*Data provided*.
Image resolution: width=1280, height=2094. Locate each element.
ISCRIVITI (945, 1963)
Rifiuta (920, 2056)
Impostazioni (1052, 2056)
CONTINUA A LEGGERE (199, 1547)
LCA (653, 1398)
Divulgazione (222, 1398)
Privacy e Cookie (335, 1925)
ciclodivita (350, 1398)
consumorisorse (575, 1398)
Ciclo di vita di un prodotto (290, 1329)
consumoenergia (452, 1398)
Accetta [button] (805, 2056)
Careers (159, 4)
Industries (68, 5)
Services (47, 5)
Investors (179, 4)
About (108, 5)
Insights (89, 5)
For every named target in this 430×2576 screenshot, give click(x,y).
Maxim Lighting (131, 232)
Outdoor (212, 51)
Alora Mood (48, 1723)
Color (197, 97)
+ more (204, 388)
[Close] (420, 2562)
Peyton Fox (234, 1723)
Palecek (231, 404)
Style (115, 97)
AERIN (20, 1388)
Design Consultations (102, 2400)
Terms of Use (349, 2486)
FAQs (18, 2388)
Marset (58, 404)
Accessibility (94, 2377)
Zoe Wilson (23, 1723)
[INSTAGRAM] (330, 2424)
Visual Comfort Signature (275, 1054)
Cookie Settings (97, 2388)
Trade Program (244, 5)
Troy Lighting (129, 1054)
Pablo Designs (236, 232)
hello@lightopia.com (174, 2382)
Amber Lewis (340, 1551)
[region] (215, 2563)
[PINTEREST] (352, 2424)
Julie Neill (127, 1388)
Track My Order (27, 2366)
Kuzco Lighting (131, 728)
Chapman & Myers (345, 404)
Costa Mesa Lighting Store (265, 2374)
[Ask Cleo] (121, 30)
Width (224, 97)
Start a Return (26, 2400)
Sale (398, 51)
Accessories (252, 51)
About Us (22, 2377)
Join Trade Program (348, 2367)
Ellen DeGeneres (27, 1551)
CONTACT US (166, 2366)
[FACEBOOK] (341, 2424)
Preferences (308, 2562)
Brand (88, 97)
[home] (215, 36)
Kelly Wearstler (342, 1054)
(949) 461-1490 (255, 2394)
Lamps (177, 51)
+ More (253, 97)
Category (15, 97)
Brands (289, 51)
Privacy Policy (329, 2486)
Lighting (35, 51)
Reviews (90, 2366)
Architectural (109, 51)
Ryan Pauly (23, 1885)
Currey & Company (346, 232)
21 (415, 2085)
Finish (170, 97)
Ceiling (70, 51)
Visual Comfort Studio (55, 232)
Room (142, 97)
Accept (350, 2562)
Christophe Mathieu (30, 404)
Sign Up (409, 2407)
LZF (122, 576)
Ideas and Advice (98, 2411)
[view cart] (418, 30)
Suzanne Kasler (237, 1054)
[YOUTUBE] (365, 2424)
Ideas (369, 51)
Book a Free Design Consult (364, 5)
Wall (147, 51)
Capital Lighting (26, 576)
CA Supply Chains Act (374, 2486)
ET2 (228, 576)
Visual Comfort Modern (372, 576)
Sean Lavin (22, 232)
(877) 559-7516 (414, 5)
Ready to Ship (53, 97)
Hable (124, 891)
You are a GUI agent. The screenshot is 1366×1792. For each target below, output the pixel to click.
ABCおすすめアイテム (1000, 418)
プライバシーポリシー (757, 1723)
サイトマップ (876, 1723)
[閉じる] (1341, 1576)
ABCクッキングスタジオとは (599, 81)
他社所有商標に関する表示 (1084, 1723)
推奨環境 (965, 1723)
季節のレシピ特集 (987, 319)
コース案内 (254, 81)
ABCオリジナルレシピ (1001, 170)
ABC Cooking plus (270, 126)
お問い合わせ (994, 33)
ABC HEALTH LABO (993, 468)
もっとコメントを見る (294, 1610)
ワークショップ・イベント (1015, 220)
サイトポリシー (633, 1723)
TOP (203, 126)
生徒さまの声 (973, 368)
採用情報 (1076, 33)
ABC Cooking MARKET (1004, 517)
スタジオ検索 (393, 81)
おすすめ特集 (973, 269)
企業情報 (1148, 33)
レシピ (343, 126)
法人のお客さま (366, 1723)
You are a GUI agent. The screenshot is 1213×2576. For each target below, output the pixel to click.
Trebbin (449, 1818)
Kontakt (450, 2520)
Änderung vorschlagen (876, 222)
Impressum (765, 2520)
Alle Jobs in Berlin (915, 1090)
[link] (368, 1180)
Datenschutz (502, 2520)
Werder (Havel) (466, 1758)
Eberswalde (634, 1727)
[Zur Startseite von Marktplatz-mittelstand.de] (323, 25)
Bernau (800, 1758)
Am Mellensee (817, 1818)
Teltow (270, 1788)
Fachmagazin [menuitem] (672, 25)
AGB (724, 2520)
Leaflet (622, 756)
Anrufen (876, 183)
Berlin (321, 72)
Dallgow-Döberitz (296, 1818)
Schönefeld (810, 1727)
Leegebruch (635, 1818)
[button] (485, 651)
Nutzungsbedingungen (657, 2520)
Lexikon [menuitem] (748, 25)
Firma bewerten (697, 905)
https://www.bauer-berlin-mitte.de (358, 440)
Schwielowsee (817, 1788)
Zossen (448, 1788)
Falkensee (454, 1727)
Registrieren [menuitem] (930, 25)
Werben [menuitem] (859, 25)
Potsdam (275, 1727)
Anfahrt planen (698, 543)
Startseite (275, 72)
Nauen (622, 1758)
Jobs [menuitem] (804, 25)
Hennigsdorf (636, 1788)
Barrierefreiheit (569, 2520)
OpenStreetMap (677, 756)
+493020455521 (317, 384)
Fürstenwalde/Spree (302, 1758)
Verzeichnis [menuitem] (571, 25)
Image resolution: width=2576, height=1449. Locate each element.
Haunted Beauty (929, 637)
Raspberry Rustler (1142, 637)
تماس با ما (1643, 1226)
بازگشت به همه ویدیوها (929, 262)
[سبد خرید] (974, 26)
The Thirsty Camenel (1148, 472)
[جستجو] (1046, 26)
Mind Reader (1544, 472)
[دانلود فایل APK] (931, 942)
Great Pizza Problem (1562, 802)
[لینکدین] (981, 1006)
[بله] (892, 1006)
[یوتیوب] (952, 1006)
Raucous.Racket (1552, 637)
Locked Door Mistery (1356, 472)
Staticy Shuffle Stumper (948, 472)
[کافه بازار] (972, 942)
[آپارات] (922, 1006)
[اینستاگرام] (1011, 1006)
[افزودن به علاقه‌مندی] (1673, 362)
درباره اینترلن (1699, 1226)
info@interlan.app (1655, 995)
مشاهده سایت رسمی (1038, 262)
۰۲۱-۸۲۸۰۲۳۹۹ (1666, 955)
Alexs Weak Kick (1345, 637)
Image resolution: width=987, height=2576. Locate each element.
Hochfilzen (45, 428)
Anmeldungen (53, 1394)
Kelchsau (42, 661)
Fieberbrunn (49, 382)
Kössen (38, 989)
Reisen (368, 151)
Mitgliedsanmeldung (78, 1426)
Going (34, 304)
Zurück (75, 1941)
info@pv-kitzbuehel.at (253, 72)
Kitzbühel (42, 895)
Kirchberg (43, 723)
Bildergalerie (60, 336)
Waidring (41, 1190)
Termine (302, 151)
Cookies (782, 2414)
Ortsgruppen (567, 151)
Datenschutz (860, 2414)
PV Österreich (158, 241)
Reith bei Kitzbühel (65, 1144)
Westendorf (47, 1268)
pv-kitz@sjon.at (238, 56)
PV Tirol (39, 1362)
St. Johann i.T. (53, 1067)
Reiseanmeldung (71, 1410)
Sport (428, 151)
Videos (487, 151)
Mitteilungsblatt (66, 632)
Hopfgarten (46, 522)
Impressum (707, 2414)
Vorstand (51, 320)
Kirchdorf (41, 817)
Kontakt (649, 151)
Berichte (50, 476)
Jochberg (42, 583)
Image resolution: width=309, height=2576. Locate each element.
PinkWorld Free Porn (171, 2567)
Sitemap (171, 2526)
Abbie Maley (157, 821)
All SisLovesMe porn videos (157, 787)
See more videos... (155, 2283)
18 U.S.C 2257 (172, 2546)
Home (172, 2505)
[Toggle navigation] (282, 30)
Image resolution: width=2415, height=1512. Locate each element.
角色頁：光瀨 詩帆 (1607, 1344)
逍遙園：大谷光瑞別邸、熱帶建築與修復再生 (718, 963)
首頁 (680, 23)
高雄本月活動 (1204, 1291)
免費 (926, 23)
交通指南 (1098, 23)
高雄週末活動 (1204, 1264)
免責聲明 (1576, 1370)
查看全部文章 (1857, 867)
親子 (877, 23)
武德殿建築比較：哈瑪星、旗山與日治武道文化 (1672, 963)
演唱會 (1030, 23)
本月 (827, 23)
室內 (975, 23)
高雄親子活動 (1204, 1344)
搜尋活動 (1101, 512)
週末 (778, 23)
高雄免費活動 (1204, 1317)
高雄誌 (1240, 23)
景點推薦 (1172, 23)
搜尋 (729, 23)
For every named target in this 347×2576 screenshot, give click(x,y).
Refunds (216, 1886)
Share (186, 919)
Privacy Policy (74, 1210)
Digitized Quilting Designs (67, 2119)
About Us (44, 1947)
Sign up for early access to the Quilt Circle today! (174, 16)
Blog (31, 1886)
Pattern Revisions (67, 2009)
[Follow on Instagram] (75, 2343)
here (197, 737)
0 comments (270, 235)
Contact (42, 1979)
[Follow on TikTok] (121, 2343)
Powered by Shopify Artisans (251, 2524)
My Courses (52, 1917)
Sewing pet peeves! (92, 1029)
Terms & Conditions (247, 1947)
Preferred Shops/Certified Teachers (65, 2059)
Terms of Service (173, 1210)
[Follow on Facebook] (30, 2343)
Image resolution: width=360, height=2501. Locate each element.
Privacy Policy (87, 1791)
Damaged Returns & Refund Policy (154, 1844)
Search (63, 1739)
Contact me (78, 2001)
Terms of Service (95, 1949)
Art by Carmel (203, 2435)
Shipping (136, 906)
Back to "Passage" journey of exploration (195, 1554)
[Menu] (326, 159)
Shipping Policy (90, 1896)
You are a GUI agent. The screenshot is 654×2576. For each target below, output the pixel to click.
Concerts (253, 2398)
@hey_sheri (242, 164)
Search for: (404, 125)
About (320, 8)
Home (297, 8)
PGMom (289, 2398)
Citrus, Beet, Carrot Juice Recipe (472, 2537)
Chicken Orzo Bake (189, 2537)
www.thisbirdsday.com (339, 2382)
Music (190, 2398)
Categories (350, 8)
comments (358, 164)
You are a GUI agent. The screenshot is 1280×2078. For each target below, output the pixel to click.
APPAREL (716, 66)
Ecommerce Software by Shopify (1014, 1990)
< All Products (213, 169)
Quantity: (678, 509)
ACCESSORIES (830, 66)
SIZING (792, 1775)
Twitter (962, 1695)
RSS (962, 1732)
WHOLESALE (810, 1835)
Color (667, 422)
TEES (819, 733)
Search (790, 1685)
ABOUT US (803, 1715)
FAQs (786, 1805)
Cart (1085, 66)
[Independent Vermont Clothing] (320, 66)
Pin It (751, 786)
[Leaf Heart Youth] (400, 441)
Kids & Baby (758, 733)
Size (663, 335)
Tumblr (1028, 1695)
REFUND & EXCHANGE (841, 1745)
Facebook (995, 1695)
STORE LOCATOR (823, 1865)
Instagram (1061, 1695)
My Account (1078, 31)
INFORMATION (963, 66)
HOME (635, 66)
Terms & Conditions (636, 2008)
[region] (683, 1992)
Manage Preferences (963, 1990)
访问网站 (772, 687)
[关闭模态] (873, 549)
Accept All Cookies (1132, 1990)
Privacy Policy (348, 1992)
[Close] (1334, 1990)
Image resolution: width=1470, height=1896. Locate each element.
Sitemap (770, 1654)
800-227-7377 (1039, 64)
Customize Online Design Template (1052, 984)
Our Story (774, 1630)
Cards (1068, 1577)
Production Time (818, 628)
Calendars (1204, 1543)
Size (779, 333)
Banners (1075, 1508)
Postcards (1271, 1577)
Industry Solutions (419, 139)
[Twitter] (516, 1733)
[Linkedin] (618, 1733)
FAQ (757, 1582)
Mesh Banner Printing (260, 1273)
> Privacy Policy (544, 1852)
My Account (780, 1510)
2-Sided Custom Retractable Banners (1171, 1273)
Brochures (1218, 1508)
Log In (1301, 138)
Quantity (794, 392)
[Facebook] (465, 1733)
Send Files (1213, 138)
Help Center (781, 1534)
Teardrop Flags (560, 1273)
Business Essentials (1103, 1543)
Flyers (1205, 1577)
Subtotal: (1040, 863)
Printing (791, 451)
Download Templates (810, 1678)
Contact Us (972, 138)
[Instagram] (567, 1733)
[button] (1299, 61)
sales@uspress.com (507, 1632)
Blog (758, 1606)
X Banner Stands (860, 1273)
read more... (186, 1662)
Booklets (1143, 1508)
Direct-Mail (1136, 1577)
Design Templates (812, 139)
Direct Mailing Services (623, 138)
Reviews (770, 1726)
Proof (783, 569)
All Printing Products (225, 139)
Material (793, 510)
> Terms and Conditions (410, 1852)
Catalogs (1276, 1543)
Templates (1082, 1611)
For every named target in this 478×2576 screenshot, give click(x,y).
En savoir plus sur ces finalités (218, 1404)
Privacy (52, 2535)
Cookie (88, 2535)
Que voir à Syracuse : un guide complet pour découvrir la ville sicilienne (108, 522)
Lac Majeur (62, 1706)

*Required work*. Give back exactly the lines above starting at the line where "Preferences (308, 2562)" appears and ending at the line where "Lexikon [menuitem] (748, 25)" appears, both included, with no other lines.

*Written response*.
Preferences (308, 2562)
Brand (88, 97)
[home] (215, 36)
Kelly Wearstler (342, 1054)
(949) 461-1490 (255, 2394)
Lamps (177, 51)
+ More (253, 97)
Category (15, 97)
Brands (289, 51)
Privacy Policy (329, 2486)
Lighting (35, 51)
Reviews (90, 2366)
Architectural (109, 51)
Ryan Pauly (23, 1885)
Currey & Company (346, 232)
21 (415, 2085)
Finish (170, 97)
Ceiling (70, 51)
Visual Comfort Studio (55, 232)
Room (142, 97)
Accept (350, 2562)
Christophe Mathieu (30, 404)
Sign Up (409, 2407)
LZF (122, 576)
Ideas and Advice (98, 2411)
[view cart] (418, 30)
Suzanne Kasler (237, 1054)
[YOUTUBE] (365, 2424)
Ideas (369, 51)
Book a Free Design Consult (364, 5)
Wall (147, 51)
Capital Lighting (26, 576)
CA Supply Chains Act (374, 2486)
ET2 (228, 576)
Visual Comfort Modern (372, 576)
Sean Lavin (22, 232)
(877) 559-7516 (414, 5)
Ready to Ship (53, 97)
Hable (124, 891)
You are a GUI agent. The screenshot is 1366×1792. For each target below, output the pixel to click.
ABCおすすめアイテム (1000, 418)
プライバシーポリシー (757, 1723)
サイトマップ (876, 1723)
[閉じる] (1341, 1576)
ABCクッキングスタジオとは (599, 81)
他社所有商標に関する表示 (1084, 1723)
推奨環境 (965, 1723)
季節のレシピ特集 (987, 319)
コース案内 (254, 81)
ABCオリジナルレシピ (1001, 170)
ABC Cooking plus (270, 126)
お問い合わせ (994, 33)
ABC HEALTH LABO (993, 468)
もっとコメントを見る (294, 1610)
ワークショップ・イベント (1015, 220)
サイトポリシー (633, 1723)
TOP (203, 126)
生徒さまの声 (973, 368)
採用情報 (1076, 33)
ABC Cooking MARKET (1004, 517)
スタジオ検索 (393, 81)
おすすめ特集 (973, 269)
企業情報 (1148, 33)
レシピ (343, 126)
法人のお客さま (366, 1723)
You are a GUI agent. The screenshot is 1213×2576. For each target below, output the pixel to click.
Trebbin (449, 1818)
Kontakt (450, 2520)
Änderung vorschlagen (876, 222)
Impressum (765, 2520)
Alle Jobs in Berlin (915, 1090)
[link] (368, 1180)
Datenschutz (502, 2520)
Werder (Havel) (466, 1758)
Eberswalde (634, 1727)
[Zur Startseite von Marktplatz-mittelstand.de] (323, 25)
Bernau (800, 1758)
Am Mellensee (817, 1818)
Teltow (270, 1788)
Fachmagazin [menuitem] (672, 25)
AGB (724, 2520)
Leaflet (622, 756)
Anrufen (876, 183)
Berlin (321, 72)
Dallgow-Döberitz (296, 1818)
Schönefeld (810, 1727)
Leegebruch (635, 1818)
[button] (485, 651)
Nutzungsbedingungen (657, 2520)
Lexikon [menuitem] (748, 25)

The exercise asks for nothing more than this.